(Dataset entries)
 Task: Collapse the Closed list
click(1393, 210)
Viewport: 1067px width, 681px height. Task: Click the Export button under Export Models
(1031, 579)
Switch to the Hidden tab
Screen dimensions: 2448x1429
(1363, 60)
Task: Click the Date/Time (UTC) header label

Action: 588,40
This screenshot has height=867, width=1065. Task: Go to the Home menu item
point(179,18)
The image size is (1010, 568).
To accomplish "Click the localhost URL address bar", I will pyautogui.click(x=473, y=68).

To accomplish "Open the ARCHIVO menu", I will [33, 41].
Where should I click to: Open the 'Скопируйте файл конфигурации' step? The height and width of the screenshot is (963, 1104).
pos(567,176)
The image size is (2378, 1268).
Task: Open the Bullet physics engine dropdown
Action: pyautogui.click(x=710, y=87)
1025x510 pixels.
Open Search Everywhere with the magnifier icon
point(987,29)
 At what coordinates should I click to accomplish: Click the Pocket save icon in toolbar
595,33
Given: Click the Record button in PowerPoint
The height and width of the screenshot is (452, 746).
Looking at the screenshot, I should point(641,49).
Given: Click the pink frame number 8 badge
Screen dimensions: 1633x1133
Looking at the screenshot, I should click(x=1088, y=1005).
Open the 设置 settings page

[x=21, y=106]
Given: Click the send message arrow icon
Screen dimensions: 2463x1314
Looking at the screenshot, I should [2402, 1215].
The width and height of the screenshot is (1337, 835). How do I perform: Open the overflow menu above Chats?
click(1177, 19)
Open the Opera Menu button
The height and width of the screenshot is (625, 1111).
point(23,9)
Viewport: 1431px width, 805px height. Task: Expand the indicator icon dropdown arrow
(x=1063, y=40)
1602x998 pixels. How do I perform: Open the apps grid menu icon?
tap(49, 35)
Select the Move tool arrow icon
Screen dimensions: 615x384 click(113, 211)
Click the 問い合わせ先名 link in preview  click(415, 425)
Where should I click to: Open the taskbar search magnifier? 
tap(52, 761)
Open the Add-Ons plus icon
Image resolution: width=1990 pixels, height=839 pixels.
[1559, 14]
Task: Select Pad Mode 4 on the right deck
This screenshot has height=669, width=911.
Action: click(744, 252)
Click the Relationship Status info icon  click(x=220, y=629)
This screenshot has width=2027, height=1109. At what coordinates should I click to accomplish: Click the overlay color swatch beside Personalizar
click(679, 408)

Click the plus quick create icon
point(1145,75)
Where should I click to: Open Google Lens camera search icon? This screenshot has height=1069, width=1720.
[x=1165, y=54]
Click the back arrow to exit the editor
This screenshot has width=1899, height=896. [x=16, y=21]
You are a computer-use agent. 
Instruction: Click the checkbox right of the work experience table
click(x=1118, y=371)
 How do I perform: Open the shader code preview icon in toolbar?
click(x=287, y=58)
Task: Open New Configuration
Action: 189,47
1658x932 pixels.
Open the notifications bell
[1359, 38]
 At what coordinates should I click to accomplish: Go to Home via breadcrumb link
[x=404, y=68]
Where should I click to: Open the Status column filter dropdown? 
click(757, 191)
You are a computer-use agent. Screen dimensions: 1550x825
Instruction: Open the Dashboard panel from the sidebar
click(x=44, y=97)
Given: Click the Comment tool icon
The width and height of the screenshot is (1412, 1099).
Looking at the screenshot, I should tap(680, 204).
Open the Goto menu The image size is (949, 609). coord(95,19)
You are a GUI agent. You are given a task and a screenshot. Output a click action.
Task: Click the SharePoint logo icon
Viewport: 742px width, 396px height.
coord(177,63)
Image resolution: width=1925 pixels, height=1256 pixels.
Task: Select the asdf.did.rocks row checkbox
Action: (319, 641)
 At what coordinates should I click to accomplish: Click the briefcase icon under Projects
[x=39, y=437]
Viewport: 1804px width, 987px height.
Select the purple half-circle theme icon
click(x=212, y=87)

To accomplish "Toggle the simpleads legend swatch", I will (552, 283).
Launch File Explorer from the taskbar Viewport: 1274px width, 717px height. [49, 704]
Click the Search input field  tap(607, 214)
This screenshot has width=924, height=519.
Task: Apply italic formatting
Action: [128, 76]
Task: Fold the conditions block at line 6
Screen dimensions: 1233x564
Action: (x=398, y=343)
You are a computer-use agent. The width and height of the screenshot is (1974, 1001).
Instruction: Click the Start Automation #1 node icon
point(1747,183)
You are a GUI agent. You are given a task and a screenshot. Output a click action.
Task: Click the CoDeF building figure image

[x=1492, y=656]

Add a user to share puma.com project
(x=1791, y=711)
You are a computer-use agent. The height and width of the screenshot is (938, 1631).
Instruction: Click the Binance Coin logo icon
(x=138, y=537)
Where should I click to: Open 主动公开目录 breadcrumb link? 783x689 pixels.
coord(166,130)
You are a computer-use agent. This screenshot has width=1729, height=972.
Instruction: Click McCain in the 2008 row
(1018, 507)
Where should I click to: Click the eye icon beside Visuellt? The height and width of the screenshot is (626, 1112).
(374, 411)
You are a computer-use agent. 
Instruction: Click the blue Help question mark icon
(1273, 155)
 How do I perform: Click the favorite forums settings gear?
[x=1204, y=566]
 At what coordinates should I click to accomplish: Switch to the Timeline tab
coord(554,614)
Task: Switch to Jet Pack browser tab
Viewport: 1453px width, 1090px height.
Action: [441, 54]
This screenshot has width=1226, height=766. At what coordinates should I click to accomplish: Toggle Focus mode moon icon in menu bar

- TASK:
Set down each entry exactly as it appears above.

- EXERCISE RESPONSE:
 Task: Collapse the Closed list
click(1393, 210)
Viewport: 1067px width, 681px height. Task: Click the Export button under Export Models
(1031, 579)
Switch to the Hidden tab
Screen dimensions: 2448x1429
(1363, 60)
Task: Click the Date/Time (UTC) header label

Action: 588,40
This screenshot has height=867, width=1065. Task: Go to the Home menu item
point(179,18)
The image size is (1010, 568).
To accomplish "Click the localhost URL address bar", I will pyautogui.click(x=473, y=68).

To accomplish "Open the ARCHIVO menu", I will [33, 41].
Where should I click to: Open the 'Скопируйте файл конфигурации' step? The height and width of the screenshot is (963, 1104).
pos(567,176)
The image size is (2378, 1268).
Task: Open the Bullet physics engine dropdown
Action: pyautogui.click(x=710, y=87)
1025x510 pixels.
Open Search Everywhere with the magnifier icon
point(987,29)
 At what coordinates should I click to accomplish: Click the Pocket save icon in toolbar
595,33
Given: Click the Record button in PowerPoint
The height and width of the screenshot is (452, 746).
Looking at the screenshot, I should point(641,49).
Given: Click the pink frame number 8 badge
Screen dimensions: 1633x1133
Looking at the screenshot, I should click(x=1088, y=1005).
Open the 设置 settings page

[x=21, y=106]
Given: Click the send message arrow icon
Screen dimensions: 2463x1314
Looking at the screenshot, I should [2402, 1215].
The width and height of the screenshot is (1337, 835). How do I perform: Open the overflow menu above Chats?
click(1177, 19)
Open the Opera Menu button
The height and width of the screenshot is (625, 1111).
point(23,9)
Viewport: 1431px width, 805px height. Task: Expand the indicator icon dropdown arrow
(x=1063, y=40)
1602x998 pixels. How do I perform: Open the apps grid menu icon?
tap(49, 35)
Select the Move tool arrow icon
Screen dimensions: 615x384 click(113, 211)
Click the 問い合わせ先名 link in preview  click(415, 425)
Where should I click to: Open the taskbar search magnifier? 
tap(52, 761)
Open the Add-Ons plus icon
Image resolution: width=1990 pixels, height=839 pixels.
[1559, 14]
Task: Select Pad Mode 4 on the right deck
This screenshot has height=669, width=911.
Action: click(744, 252)
Click the Relationship Status info icon  click(x=220, y=629)
This screenshot has width=2027, height=1109. At what coordinates should I click to accomplish: Click the overlay color swatch beside Personalizar
click(679, 408)

Click the plus quick create icon
point(1145,75)
Where should I click to: Open Google Lens camera search icon? This screenshot has height=1069, width=1720.
[x=1165, y=54]
Click the back arrow to exit the editor
This screenshot has width=1899, height=896. [x=16, y=21]
You are a computer-use agent. 
Instruction: Click the checkbox right of the work experience table
click(x=1118, y=371)
 How do I perform: Open the shader code preview icon in toolbar?
click(x=287, y=58)
Task: Open New Configuration
Action: 189,47
1658x932 pixels.
Open the notifications bell
[1359, 38]
 At what coordinates should I click to accomplish: Go to Home via breadcrumb link
[x=404, y=68]
Where should I click to: Open the Status column filter dropdown? 
click(757, 191)
You are a computer-use agent. Screen dimensions: 1550x825
Instruction: Open the Dashboard panel from the sidebar
click(x=44, y=97)
Given: Click the Comment tool icon
The width and height of the screenshot is (1412, 1099).
Looking at the screenshot, I should tap(680, 204).
Open the Goto menu The image size is (949, 609). coord(95,19)
You are a GUI agent. You are given a task and a screenshot. Output a click action.
Task: Click the SharePoint logo icon
Viewport: 742px width, 396px height.
coord(177,63)
Image resolution: width=1925 pixels, height=1256 pixels.
Task: Select the asdf.did.rocks row checkbox
Action: (319, 641)
 At what coordinates should I click to accomplish: Click the briefcase icon under Projects
[x=39, y=437]
Viewport: 1804px width, 987px height.
Select the purple half-circle theme icon
click(x=212, y=87)

To accomplish "Toggle the simpleads legend swatch", I will (552, 283).
Launch File Explorer from the taskbar Viewport: 1274px width, 717px height. [49, 704]
Click the Search input field  tap(607, 214)
This screenshot has width=924, height=519.
Task: Apply italic formatting
Action: [128, 76]
Task: Fold the conditions block at line 6
Screen dimensions: 1233x564
Action: (x=398, y=343)
You are a computer-use agent. The width and height of the screenshot is (1974, 1001).
Instruction: Click the Start Automation #1 node icon
point(1747,183)
You are a GUI agent. You are given a task and a screenshot. Output a click action.
Task: Click the CoDeF building figure image

[x=1492, y=656]

Add a user to share puma.com project
(x=1791, y=711)
You are a computer-use agent. The height and width of the screenshot is (938, 1631).
Instruction: Click the Binance Coin logo icon
(x=138, y=537)
Where should I click to: Open 主动公开目录 breadcrumb link? 783x689 pixels.
coord(166,130)
You are a computer-use agent. This screenshot has width=1729, height=972.
Instruction: Click McCain in the 2008 row
(1018, 507)
Where should I click to: Click the eye icon beside Visuellt? The height and width of the screenshot is (626, 1112).
(374, 411)
You are a computer-use agent. 
Instruction: Click the blue Help question mark icon
(1273, 155)
 How do I perform: Click the favorite forums settings gear?
[x=1204, y=566]
 At what coordinates should I click to accomplish: Switch to the Timeline tab
coord(554,614)
Task: Switch to Jet Pack browser tab
Viewport: 1453px width, 1090px height.
Action: [441, 54]
This screenshot has width=1226, height=766. At what coordinates should I click to accomplish: Toggle Focus mode moon icon in menu bar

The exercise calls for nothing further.